● WRITTEN TASK: Copy out the lines below word for word, starting at the line containing "Toggle Jobs permission for Antony Eeter" and ending at the last line.

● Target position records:
--- begin ---

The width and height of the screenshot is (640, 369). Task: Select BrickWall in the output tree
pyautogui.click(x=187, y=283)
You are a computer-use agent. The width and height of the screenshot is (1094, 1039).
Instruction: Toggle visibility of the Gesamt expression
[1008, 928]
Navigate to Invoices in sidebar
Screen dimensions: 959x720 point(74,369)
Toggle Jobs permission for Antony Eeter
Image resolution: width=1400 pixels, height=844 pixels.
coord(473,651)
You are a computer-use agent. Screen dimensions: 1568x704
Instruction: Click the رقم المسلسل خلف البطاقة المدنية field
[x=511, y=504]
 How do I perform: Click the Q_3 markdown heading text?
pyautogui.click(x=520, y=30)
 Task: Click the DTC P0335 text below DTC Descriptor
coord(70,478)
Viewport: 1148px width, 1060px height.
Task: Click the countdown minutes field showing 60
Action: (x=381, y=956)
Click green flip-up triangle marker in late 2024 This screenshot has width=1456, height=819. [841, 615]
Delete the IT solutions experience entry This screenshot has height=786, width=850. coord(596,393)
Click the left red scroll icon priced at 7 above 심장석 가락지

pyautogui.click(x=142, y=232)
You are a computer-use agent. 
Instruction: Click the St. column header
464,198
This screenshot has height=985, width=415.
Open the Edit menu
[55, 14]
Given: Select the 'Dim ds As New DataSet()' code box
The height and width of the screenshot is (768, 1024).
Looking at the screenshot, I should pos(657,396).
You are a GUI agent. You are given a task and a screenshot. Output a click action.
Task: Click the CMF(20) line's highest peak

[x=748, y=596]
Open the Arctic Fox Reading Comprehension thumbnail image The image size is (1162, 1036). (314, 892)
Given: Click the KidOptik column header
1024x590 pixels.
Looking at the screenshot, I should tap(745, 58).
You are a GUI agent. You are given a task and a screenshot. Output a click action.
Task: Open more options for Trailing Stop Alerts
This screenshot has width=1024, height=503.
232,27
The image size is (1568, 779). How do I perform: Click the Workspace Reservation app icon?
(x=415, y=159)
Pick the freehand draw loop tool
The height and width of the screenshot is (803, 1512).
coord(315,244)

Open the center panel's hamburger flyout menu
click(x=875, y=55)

--- end ---

● RESULT OF THE EXERCISE:
Toggle Jobs permission for Antony Eeter
Image resolution: width=1400 pixels, height=844 pixels.
coord(473,651)
You are a computer-use agent. Screen dimensions: 1568x704
Instruction: Click the رقم المسلسل خلف البطاقة المدنية field
[x=511, y=504]
 How do I perform: Click the Q_3 markdown heading text?
pyautogui.click(x=520, y=30)
 Task: Click the DTC P0335 text below DTC Descriptor
coord(70,478)
Viewport: 1148px width, 1060px height.
Task: Click the countdown minutes field showing 60
Action: (x=381, y=956)
Click green flip-up triangle marker in late 2024 This screenshot has width=1456, height=819. [841, 615]
Delete the IT solutions experience entry This screenshot has height=786, width=850. coord(596,393)
Click the left red scroll icon priced at 7 above 심장석 가락지

pyautogui.click(x=142, y=232)
You are a computer-use agent. 
Instruction: Click the St. column header
464,198
This screenshot has height=985, width=415.
Open the Edit menu
[55, 14]
Given: Select the 'Dim ds As New DataSet()' code box
The height and width of the screenshot is (768, 1024).
Looking at the screenshot, I should pos(657,396).
You are a GUI agent. You are given a task and a screenshot. Output a click action.
Task: Click the CMF(20) line's highest peak

[x=748, y=596]
Open the Arctic Fox Reading Comprehension thumbnail image The image size is (1162, 1036). (314, 892)
Given: Click the KidOptik column header
1024x590 pixels.
Looking at the screenshot, I should tap(745, 58).
You are a GUI agent. You are given a task and a screenshot. Output a click action.
Task: Open more options for Trailing Stop Alerts
This screenshot has width=1024, height=503.
232,27
The image size is (1568, 779). How do I perform: Click the Workspace Reservation app icon?
(x=415, y=159)
Pick the freehand draw loop tool
The height and width of the screenshot is (803, 1512).
coord(315,244)

Open the center panel's hamburger flyout menu
click(x=875, y=55)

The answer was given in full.